Win it and you’re in it.
The encompassing theme for the Bengals, for nearly a month that’s targeted an eventual Week 16 date, rewarded the victor with postseason opportunities. And for the Bengals, shedding the skin of a psychological disadvantage building among core players highlighting a young movement designed to change perceptions.
And they did. Though not easily.
At first it was the same ho-hum Bengals making the same bone-headed mental errors that’s identified so many head-lowering moments, largely from an offense that offered a lethargic outing in what could be defined as their most symbolic game with drops, fumbles, piss-poor throws, interception and the tendency to repeat the same depressions that every Bengals team has proven since the team’s 1988 squad. It was an offensive gameplan that idealized conservative check-down passes, short hitch-routes and rainbow bombs down the sidelines that often had no probability for completion, with nothing threatening anything in the 15-20 yard range.
In truth it was only asked of the offense to do just enough to keep pace with the Steelers, relying on a defense that opened the scoring with a Leon Hall interception return for a touchdown, forced several three and out situations and sacked Steelers quarterback Ben Roethlisberger multiple times.
Yet it wasn’t just the offense that made the mistakes, and they were plentiful. Jason Allen wiped out a 62-yard punt return in the first quarter, turning great field position and a scoring opportunity into an eventual punt after one first down. Early in the second quarter Dan Skuta’s running into the kicker allowed Pittsburgh a fourth and inches opportunity, which they converted, sustaining a possession that eventually led to a missed chip-shot field goal. On Cincinnati’s first possession of the second quarter, Dalton made a poor (and unwise attempt) over the middle to a covered Andrew Hawkins that led to an interception. However the turnover weren’t often costly, largely due to an enthusiastic Bengals pass rush that generated four quarterback sacks.
A.J. Green’s fumble early in the fourth quarter at the Steelers 28-yard line collapsed another scoring drive. Though it didn’t result into points for Pittsburgh, but neutralized a potential scoring opportunity for Cincinnati by negating an offensive possession that was well within Josh Brown’s range.
Though Marvin Lewis’ decision to attempt a 56-yard Josh Brown field goal may have been the most costly, allowing Pittsburgh to open at their own 46-yard line with 3:18 remaining in the game, it wasn’t. Had the Bengals decided to punt the football, with Kevin Huber crushing the football in such a way we haven’t seen during his career, the Steelers, playing as mediocre as the Bengals have throughout most of the afternoon, would have been forced into a long field – even if the punt resulted in a touchback.
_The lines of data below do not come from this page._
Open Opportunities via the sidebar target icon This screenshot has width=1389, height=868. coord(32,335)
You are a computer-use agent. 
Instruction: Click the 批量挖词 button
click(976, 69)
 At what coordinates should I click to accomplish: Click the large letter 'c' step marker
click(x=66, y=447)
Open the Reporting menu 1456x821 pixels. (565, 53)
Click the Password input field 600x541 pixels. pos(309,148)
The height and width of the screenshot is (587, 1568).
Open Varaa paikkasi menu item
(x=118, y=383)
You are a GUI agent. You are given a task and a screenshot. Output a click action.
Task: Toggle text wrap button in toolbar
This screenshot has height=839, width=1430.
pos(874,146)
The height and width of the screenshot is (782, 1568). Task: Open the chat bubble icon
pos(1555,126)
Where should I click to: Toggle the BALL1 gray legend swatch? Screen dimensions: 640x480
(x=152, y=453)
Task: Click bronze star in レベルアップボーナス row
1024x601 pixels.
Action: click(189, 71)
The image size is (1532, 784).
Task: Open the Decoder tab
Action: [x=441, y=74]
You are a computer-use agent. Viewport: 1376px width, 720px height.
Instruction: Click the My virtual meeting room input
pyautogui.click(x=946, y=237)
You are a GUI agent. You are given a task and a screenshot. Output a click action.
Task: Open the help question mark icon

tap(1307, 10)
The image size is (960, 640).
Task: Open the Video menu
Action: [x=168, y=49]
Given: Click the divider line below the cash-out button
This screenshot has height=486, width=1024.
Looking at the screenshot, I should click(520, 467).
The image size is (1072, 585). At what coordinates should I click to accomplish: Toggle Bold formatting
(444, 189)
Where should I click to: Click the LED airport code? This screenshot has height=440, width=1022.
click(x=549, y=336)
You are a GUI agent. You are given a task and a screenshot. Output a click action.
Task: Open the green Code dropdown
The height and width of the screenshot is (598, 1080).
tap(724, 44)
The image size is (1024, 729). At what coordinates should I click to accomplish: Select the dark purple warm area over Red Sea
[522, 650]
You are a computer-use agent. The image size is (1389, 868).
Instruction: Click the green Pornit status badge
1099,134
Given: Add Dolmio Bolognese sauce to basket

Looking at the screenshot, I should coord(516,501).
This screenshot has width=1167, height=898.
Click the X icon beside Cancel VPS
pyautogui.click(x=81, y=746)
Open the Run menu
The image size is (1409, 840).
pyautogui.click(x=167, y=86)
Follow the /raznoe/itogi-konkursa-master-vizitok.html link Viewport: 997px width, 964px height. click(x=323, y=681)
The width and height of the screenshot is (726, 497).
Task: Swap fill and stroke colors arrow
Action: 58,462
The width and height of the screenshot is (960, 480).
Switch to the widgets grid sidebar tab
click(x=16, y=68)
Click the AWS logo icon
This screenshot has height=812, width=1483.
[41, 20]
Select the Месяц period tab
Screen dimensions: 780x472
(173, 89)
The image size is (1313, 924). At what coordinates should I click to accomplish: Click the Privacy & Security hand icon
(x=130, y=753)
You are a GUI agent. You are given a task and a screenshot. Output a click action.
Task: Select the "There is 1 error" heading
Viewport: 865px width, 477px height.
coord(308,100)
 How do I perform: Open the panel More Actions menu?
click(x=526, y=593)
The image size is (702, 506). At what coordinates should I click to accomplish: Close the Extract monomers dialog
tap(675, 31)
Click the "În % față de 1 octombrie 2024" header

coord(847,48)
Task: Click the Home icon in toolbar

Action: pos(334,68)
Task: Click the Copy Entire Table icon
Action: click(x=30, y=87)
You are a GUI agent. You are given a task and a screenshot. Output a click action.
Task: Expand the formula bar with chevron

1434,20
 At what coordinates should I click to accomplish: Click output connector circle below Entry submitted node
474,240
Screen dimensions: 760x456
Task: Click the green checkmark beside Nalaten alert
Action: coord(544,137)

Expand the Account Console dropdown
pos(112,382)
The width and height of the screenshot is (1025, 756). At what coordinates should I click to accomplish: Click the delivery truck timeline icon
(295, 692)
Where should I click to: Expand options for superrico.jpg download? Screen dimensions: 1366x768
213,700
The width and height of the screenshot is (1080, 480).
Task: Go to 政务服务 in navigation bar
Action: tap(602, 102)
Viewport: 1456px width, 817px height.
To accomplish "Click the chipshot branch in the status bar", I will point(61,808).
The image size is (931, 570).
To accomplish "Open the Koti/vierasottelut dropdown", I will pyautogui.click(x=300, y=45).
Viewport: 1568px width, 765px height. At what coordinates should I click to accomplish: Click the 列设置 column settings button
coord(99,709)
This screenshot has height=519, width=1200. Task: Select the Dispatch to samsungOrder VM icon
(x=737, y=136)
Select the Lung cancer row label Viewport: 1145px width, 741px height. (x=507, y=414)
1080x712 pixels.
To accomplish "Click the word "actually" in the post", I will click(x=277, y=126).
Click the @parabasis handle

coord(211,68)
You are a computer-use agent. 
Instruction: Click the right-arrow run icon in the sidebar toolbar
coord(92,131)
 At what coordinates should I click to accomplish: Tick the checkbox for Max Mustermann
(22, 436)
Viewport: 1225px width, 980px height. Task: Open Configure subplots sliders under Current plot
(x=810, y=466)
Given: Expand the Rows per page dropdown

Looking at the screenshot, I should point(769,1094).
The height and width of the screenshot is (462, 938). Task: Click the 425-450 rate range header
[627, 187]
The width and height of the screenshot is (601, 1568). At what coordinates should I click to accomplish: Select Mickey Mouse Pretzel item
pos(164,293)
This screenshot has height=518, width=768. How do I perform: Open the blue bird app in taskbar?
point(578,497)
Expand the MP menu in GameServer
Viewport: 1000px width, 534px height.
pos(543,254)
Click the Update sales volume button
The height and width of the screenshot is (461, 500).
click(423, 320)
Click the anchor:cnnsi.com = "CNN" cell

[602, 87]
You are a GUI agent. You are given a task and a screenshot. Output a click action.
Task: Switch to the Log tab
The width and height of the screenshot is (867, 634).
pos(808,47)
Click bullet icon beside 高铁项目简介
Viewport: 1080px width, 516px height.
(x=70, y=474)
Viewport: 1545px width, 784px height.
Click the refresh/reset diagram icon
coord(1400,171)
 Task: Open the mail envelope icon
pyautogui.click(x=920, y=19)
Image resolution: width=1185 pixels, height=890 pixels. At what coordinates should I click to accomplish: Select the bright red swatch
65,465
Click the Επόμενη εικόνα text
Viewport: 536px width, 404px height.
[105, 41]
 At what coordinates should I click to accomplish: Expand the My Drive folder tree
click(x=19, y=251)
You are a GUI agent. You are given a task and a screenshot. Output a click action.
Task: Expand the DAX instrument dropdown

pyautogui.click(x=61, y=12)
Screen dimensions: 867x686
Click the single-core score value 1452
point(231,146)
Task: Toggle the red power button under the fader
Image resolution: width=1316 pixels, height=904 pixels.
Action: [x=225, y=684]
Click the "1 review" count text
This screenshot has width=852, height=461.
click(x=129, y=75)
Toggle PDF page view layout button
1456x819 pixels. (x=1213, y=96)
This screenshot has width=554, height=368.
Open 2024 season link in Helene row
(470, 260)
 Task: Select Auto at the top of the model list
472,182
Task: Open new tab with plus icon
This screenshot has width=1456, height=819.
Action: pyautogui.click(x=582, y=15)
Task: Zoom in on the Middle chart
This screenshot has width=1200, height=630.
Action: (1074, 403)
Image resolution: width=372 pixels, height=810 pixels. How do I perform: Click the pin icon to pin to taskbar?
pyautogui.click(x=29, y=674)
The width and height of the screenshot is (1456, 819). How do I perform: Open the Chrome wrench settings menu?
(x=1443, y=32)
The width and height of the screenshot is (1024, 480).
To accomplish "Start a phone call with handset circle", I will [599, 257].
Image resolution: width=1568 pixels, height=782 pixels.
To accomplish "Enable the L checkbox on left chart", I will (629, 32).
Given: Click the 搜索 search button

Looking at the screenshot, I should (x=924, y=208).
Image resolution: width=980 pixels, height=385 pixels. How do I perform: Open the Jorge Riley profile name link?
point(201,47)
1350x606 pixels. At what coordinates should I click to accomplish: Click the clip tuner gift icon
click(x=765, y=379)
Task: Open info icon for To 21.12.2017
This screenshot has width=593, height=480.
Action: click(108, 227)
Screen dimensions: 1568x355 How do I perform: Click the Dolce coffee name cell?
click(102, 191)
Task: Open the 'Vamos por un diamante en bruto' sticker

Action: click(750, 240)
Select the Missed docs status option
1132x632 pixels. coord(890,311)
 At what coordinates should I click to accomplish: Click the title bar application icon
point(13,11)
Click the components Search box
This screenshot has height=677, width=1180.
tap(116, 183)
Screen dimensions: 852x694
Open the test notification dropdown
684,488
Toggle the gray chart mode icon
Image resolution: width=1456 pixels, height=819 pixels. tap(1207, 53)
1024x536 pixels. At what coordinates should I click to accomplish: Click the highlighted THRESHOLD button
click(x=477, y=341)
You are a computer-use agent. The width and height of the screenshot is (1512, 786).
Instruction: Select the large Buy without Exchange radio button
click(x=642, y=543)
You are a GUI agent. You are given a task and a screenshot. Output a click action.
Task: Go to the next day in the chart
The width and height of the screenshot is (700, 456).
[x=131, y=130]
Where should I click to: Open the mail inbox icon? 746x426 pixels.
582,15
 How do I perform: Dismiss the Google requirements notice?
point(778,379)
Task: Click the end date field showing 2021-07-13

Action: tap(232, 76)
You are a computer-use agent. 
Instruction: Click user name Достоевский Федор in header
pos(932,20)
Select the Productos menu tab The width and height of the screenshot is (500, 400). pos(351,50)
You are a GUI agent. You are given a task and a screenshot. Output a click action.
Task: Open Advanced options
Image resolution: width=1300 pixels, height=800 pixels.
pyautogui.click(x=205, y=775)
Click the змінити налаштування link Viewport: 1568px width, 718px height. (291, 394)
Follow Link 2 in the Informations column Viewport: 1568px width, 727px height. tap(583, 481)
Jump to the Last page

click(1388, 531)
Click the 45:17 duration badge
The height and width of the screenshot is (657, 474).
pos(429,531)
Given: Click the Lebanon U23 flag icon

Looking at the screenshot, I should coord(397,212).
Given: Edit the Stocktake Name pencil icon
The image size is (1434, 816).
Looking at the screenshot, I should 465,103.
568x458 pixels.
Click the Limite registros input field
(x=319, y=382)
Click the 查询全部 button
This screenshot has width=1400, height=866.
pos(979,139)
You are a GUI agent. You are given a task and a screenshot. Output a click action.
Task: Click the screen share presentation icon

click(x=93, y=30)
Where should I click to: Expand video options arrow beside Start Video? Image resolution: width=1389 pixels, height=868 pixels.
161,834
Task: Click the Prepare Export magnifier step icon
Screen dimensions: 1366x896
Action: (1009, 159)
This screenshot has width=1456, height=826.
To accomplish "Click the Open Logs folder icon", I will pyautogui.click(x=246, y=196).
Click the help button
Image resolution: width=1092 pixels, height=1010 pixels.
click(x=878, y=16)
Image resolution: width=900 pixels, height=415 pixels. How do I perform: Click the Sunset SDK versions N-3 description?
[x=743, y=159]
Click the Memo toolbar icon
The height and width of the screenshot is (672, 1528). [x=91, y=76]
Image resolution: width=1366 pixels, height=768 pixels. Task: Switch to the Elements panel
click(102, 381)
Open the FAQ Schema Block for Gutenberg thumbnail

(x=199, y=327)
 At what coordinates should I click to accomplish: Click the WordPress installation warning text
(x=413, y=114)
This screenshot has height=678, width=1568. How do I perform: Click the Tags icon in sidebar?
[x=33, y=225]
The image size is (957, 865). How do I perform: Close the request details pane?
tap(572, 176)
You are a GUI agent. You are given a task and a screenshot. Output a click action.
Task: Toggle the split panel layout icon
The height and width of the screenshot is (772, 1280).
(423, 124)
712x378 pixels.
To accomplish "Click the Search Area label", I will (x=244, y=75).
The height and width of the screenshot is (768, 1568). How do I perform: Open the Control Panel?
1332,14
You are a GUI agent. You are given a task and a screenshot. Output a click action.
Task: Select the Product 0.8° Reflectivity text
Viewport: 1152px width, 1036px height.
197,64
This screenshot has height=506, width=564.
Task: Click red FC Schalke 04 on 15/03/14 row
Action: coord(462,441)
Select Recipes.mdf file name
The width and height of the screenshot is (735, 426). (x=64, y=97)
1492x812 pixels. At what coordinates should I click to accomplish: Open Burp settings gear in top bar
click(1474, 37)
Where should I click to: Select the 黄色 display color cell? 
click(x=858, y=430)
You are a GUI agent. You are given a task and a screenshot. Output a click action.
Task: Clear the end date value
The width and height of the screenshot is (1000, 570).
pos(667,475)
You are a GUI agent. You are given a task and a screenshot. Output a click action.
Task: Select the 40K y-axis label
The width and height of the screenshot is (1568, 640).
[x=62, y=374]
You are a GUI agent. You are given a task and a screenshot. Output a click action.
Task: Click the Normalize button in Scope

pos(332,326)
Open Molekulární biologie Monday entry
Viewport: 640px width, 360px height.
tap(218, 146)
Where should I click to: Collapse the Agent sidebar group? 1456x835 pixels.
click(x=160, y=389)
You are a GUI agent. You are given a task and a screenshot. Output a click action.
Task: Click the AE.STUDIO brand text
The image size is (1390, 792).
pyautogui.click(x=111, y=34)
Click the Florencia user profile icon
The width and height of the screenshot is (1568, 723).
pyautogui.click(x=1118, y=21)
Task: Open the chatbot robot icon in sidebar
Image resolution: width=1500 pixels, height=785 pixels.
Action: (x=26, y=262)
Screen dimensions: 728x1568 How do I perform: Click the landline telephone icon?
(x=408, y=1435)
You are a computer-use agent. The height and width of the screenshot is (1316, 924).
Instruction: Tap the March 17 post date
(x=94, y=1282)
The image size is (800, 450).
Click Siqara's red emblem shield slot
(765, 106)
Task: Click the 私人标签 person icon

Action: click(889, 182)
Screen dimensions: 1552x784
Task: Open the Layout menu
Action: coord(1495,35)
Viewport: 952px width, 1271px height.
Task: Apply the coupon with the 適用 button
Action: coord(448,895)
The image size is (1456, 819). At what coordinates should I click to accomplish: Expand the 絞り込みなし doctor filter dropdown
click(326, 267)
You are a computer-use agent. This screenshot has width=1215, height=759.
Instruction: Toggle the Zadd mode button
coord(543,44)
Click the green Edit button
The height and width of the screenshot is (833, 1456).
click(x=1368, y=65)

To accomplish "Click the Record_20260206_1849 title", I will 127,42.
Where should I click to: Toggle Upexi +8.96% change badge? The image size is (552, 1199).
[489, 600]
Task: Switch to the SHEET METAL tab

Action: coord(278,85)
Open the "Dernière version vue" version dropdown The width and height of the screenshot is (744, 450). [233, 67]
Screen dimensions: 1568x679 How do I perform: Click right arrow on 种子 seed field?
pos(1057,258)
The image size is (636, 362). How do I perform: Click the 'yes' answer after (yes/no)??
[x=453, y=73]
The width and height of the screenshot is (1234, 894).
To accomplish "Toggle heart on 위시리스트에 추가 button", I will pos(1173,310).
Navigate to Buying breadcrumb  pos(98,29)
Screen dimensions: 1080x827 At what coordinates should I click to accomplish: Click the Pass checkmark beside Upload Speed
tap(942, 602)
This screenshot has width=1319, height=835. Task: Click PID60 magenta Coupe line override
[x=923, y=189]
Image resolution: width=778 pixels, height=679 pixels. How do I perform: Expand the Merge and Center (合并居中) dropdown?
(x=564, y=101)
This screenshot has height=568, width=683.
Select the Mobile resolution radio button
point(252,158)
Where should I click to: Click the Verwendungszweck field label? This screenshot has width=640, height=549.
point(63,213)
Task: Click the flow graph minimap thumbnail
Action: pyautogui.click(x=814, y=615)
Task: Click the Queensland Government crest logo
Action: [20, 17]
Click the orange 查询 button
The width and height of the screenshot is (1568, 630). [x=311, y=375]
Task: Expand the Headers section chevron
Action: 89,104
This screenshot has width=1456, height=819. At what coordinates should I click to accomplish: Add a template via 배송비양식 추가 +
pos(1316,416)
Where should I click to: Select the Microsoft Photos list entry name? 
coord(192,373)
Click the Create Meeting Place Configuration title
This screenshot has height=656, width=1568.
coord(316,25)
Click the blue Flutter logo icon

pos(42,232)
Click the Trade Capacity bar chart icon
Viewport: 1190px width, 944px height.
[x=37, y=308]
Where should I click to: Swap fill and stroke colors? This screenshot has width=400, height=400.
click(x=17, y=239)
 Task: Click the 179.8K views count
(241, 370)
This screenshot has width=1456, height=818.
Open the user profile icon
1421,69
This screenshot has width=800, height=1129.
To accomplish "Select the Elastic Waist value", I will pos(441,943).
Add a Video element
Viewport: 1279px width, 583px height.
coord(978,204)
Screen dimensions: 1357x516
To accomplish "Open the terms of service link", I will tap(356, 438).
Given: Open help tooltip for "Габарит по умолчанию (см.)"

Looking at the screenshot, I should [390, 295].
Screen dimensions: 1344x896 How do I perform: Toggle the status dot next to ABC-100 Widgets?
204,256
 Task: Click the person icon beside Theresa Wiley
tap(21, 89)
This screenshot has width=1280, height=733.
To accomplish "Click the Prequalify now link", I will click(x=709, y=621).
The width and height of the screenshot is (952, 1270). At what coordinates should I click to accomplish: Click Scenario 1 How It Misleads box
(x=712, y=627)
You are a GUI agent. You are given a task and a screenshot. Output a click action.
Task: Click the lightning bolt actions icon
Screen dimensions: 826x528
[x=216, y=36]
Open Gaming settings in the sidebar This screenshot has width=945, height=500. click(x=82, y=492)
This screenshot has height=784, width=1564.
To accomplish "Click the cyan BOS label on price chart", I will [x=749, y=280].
Yet the Bengals defense once again bailed out the offense, forcing the Steelers to attempt a 53-yard field goal that fell short, giving the Bengals optimal field position. Unfortunately, Cincinnati was unable to capitalize, trying to convert on a deep throw on third and one from midfield (you only need one yard, Andy).
Pittsburgh pushed, moved the football downfield momentarily when a poorly thrown Ben Roethlisberger interception rested into the loving embrace of safety Reggie Nelson with 24 seconds remaining at the Bengals 44-yard line
In perhaps the most critical play in his career, Andy Dalton gently guides an intermediate out, where A.J. Green hauled in the 21-yard reception near the right sidelines at the Steelers 25-yard line. Josh Brown, with my heart pounding and soiled pants drooling, connects with the game winning 43-yard field goal, beating the Steelers 13-10.
For the first time in 30 years, the Bengals will head back to the postseason in consecutive years. Celebrate, Cincinnati. Celebrate.